Шейхоглу Сату и его ученику поручалось оповестить о происшедшем шейха Бедреддина в Изнике и Ху Кемаля Торлака в Манисе. На случай, если по их возвращении все дороги к Карабуруну по суше окажутся наглухо перекрытыми, условились о месте на побережье, откуда их, так же как выборных из Айдына и Сарухана, доставит на полуостров Анастас.

Вспоминая о порученье, коим осчастливил его Деде Султан, старый поэт ощущал такой прилив сил, будто с головы до ног обливал его солнечный свет, а не холодный моросящий дождь, сыпавший вторые сутки с серого неба в дорожную грязь. В голове его слова сходились друг с другом, сталкивались, оседали на дно. Слова, подобные бликам на глади моря. Слова, похожие на обкатанную волнами гальку. Слова — как ларцы с секретом. Слова — распахнутые глаза. Слова — податливые и жгучие, как медузы. Свистящие, жалящие, точно стрела.

После того как, миновав перевал, они ко времени третьей молитвы увидели перед собой город Ниф, слова сами собою сложились в строки, а строки в стихи. Он запел, а ученики подтянули, приведя в изумление сидевших в засаде воинов.

Мы любящих любим, нелюбым — позор.
О, те, кто, вцепившись в подол постиженья,
Ступают по следу познавших! Внимайте:
Час нашей расплаты настал!

— Насчет расплаты ты прав, старик! А ну, брось оружие!

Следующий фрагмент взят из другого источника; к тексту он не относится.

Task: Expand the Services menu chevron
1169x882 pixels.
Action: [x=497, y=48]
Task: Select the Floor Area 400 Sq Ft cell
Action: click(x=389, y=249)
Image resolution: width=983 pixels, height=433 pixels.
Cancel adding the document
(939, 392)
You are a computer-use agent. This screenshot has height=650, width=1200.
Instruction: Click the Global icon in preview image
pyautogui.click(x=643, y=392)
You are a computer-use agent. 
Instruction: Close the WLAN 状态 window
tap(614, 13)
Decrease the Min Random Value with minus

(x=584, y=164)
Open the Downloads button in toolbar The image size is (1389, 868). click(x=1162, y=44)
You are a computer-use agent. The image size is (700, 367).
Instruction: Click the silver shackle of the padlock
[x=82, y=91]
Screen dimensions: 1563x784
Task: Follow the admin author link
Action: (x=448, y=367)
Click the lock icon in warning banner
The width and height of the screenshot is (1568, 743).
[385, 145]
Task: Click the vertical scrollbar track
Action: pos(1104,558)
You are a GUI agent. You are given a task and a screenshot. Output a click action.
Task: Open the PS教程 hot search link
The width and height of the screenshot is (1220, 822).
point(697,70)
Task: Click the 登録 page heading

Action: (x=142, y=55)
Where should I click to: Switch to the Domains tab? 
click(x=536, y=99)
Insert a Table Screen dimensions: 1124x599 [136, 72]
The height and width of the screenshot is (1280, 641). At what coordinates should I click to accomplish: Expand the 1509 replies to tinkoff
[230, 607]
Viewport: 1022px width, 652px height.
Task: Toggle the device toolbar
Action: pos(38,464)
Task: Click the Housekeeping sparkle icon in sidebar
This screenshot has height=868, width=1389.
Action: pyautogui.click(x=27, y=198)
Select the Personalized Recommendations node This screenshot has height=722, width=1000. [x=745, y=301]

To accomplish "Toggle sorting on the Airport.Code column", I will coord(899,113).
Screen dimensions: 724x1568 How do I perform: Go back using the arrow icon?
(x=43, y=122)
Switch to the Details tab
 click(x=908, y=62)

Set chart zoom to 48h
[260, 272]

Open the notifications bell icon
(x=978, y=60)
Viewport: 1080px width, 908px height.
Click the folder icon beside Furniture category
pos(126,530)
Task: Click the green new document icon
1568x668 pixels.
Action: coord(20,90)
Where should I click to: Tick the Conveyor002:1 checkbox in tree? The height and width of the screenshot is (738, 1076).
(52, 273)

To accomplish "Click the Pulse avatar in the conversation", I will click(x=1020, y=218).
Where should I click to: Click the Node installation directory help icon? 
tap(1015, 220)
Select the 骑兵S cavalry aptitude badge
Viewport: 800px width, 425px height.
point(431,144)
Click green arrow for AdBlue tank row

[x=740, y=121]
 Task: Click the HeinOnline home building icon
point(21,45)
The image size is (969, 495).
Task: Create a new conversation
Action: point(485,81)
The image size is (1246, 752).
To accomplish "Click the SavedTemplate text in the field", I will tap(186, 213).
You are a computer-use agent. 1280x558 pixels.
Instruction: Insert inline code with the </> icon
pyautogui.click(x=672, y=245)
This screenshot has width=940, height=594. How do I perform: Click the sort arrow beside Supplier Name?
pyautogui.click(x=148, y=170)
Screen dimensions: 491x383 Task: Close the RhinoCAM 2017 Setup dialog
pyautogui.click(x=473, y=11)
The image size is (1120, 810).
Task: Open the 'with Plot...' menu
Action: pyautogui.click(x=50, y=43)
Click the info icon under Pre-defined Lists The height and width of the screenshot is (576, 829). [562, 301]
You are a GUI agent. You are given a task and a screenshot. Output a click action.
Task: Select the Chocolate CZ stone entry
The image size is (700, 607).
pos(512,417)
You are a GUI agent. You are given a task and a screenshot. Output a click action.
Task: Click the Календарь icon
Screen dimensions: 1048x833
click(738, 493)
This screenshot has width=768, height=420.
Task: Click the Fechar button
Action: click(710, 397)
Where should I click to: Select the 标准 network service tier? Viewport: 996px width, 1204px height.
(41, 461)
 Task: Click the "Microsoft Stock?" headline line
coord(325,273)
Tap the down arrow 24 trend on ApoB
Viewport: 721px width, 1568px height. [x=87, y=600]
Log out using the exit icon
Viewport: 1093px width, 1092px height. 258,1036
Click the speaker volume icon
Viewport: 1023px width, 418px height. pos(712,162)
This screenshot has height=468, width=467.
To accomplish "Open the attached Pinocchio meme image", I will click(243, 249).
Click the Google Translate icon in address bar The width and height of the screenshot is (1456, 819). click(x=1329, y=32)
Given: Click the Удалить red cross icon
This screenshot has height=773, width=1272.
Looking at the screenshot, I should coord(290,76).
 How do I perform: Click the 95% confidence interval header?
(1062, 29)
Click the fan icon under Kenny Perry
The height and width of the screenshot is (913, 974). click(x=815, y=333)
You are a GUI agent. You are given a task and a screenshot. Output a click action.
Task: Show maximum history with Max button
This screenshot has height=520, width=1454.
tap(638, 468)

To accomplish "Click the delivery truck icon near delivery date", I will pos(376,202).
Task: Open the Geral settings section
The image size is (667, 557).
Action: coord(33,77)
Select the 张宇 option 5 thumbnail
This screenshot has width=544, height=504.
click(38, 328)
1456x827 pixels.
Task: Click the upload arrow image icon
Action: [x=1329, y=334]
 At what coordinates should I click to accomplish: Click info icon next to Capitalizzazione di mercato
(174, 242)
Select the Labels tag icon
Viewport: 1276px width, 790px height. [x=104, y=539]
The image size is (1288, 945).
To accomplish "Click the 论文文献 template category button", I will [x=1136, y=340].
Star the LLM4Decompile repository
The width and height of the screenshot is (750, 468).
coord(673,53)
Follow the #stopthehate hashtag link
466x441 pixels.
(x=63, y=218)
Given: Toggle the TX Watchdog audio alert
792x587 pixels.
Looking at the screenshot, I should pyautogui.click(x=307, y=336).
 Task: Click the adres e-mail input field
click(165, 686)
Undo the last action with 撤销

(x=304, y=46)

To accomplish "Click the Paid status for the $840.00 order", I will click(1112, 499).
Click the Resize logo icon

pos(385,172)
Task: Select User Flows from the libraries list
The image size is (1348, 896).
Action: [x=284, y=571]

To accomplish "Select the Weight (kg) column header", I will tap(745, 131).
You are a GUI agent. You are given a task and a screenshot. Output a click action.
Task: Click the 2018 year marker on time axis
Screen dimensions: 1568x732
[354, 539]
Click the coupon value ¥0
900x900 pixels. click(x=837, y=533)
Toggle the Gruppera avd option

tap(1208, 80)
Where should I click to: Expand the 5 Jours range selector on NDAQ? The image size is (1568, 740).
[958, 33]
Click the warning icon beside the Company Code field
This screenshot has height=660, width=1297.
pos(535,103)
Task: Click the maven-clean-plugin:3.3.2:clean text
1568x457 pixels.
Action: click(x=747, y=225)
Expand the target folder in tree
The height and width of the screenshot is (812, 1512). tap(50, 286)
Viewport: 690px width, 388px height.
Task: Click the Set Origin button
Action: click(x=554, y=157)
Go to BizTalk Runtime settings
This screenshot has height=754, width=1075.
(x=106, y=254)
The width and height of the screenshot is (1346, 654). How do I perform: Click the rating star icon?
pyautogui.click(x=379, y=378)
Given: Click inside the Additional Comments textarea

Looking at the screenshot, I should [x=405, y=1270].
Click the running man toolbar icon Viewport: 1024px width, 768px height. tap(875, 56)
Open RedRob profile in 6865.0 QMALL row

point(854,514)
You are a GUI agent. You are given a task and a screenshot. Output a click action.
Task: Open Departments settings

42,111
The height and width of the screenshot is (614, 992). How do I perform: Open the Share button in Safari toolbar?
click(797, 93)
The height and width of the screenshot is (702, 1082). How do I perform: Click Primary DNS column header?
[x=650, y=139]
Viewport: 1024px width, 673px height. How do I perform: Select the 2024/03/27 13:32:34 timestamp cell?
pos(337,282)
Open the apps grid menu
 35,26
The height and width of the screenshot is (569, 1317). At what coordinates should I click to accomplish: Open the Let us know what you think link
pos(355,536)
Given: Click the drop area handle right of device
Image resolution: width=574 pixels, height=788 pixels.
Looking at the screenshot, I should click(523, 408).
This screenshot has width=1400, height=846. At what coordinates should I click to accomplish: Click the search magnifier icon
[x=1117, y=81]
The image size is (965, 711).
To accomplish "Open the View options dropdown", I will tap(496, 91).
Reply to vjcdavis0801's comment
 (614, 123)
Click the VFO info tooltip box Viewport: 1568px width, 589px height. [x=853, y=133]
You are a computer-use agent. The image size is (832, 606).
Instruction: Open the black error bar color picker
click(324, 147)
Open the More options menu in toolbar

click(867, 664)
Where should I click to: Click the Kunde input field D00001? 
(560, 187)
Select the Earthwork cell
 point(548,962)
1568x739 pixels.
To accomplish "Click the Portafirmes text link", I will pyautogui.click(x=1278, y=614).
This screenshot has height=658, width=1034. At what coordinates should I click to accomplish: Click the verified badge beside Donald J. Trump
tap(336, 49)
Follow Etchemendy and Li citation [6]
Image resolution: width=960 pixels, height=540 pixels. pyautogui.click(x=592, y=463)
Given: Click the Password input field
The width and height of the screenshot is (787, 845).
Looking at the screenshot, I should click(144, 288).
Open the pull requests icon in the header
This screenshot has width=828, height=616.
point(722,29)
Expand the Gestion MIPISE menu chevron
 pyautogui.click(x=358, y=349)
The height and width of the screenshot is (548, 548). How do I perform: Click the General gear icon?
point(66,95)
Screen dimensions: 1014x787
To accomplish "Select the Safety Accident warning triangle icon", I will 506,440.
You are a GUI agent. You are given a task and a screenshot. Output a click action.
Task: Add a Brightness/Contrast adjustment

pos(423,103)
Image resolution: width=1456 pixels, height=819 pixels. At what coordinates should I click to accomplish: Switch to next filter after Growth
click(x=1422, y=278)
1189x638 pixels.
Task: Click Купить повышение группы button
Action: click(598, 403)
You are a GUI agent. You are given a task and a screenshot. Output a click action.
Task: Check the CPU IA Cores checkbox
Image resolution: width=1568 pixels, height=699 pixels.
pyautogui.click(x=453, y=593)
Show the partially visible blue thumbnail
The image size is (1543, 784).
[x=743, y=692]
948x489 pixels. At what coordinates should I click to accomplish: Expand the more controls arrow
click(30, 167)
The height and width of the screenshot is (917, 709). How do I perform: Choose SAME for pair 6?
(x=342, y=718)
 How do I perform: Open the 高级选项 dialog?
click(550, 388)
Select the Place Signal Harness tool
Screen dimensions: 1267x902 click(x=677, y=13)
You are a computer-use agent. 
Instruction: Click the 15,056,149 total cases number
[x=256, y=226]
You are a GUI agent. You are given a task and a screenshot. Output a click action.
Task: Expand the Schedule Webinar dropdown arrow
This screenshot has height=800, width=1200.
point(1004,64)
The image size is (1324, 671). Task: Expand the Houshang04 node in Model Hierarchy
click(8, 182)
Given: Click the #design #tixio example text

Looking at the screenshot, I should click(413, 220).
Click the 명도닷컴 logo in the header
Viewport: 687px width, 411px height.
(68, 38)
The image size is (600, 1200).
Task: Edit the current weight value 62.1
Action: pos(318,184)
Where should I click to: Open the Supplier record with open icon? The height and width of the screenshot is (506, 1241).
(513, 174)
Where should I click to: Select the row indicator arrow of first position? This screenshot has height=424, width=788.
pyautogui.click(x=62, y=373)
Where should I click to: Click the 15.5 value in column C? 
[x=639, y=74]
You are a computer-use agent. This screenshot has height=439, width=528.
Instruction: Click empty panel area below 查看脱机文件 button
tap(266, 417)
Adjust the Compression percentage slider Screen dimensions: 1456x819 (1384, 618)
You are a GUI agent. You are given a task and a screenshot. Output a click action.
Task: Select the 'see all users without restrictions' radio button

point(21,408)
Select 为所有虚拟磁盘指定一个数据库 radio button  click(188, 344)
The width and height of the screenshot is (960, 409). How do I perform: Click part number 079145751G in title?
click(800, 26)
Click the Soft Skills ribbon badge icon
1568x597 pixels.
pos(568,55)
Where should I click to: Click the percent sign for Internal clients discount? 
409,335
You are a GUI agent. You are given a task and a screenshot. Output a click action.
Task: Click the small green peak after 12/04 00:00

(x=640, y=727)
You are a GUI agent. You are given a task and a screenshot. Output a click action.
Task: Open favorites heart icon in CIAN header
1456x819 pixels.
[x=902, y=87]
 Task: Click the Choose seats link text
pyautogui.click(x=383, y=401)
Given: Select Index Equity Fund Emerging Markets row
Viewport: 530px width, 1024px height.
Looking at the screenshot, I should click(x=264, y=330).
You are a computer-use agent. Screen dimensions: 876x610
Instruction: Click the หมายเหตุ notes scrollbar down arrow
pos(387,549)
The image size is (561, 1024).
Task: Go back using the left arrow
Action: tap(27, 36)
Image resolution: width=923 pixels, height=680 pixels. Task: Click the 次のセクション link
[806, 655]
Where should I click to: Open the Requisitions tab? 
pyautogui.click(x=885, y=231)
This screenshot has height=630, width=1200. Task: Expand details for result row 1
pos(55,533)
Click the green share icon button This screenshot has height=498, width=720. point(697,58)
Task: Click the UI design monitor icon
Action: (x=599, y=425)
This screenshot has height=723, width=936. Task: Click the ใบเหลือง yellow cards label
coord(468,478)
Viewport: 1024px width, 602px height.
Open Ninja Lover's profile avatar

Из-за сетки дождя возник злой, как див, усатый воин с обнаженной саблей в руке. Заметив справа и слева вооруженных людей, Сату оглянулся: за спиной Дурасы Эмре и Ахмеда тоже стояли воины. Он неторопливо снял кобуз с шеи, на вытянутых руках протянул его усачу:

— Держи, почтенный!

— А вы?

Дурасы Эмре и Ахмед отдали свои зачехленные инструменты.

— Это все?

— Другого оружия не носим.

— Кто такие? Откуда и куда идете?

— От Измира в Бурсу. А кто, мог бы и сам догадаться.

— Поговори у меня, поговори!

Усач — судя по всему, он был главным — жестом приказал следовать за собой и повернулся к лесу. Через несколько минут они очутились под неким подобием навеса, устроенного возле громадного граба.

Усач расположился на стеганой подстилке. Указал место Шейхоглу Сату и его спутникам на траве, правда, почти сухой. Остальные, не снимая руки с оружия, уселись плотным кольцом вокруг, не считая дозорных у дороги и возле навеса.

— Значит, выдаете себя за бродячих ашиков?

— «Кажись тем, что ты есть, или будь тем, чем ты кажешься», — учил Мевляна Джеляледдин. А мы из его подмастерьев.

— Поживем — увидим. — Усач обернулся к Дурасы с Ахмедом: — Расскажите-ка, молодцы, что нового в Измире?

— Спешка, — отозвался Дурасы. — Скачут во все стороны гонцы. На дорогах засады, как у вас.

— А почто спешат?

— Того не знаем.

— Значит, не знаешь. А еще говоришь, что ашик…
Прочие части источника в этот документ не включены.